You can see the full configuration in the docker-compose.yml file of the
project-planning repository.
For public deployment, we also added a password-protected version of the KG,
which only requires a few additional lines in the docker-compose-password.yml
file.
To deploy the tool on a cloud VM, we now only need to run the following commands:
git clone https://github.com/biocypher/project-planning.git
docker-compose -f project-planning/docker-compose-password.yml up -d
Useful tips for deployment
Many vendors offer cloud VMs with pre-installed Docker and Docker Compose, as
well as Nginx for reverse proxying. We recommend using a reverse proxy to
provide HTTPS and a domain name for the web app. This can be done with a few
lines in the Nginx configuration file. For example, to deploy the project
management tool on a cloud VM with a domain name project.biochatter.org, you
can use the following Nginx configuration:
server {
listen 80;
server_name project.biochatter.org;
location / {
proxy_pass http://localhost:8501;
proxy_http_version 1.1;
proxy_set_header Host $host;
proxy_set_header X-Real-IP $remote_addr;
proxy_set_header X-Forwarded-For $proxy_add_x_forwarded_for;
proxy_set_header X-Forwarded-Proto $scheme;
proxy_set_header Upgrade $http_upgrade;
proxy_set_header Connection "upgrade";
proxy_read_timeout 86400;
}
}
You can find more info here. We also recommend to set up certification with Let's Encrypt for HTTPS. This can be done with the Certbot tool, which is available for most Linux distributions.

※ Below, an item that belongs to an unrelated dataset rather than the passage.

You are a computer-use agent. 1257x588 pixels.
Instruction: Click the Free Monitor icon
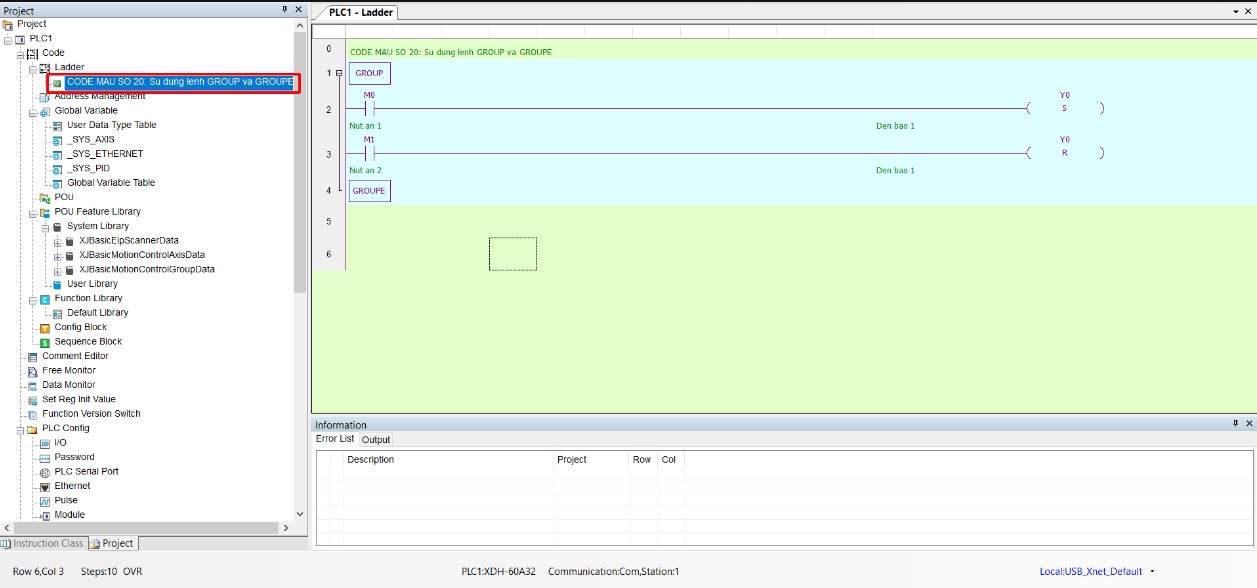pos(32,371)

In addition, you need to make sure that your Neo4j deployment is accessible from
your web app, and that the connection is secure. You can either make the DB
accessible only on the VM's network, which would allow running it without
encryption, or you can set up a secure connection with a password. Both options
are implemented in the docker-compose.yml and docker-compose-password.yml
files of the project-planning repository. You can find more info
here.
Conclusion
This vignette showcases the creation of a custom BioChatter Light web app for a dedicated purpose, in this case, project management. The app is a demonstration of the flexibility and ease of use of the BioChatter Light framework, which allows for the rapid development of conversational AI interfaces for various applications. The project management tool is a proof of concept and will be further developed into a conversational assistant that can not only summarise, but interact with the group members, and provide administrative support for larger groups and even organisations.
The capabilities of GitHub Projects and their API allow the transfer of issues between boards, which allows for a multi-level approach to project management. Higher-level master boards (such as the complex BioCypher ecosystem overview board) can collect the tasks and issues of a larger group, and the project management assistant can help in collating those into manageable chunks for smaller teams (such as the board of our synthetic project). The same abstraction can be used at the organisation level, where the aims and challenges of the organisation are broken down into projects and tasks for larger groups.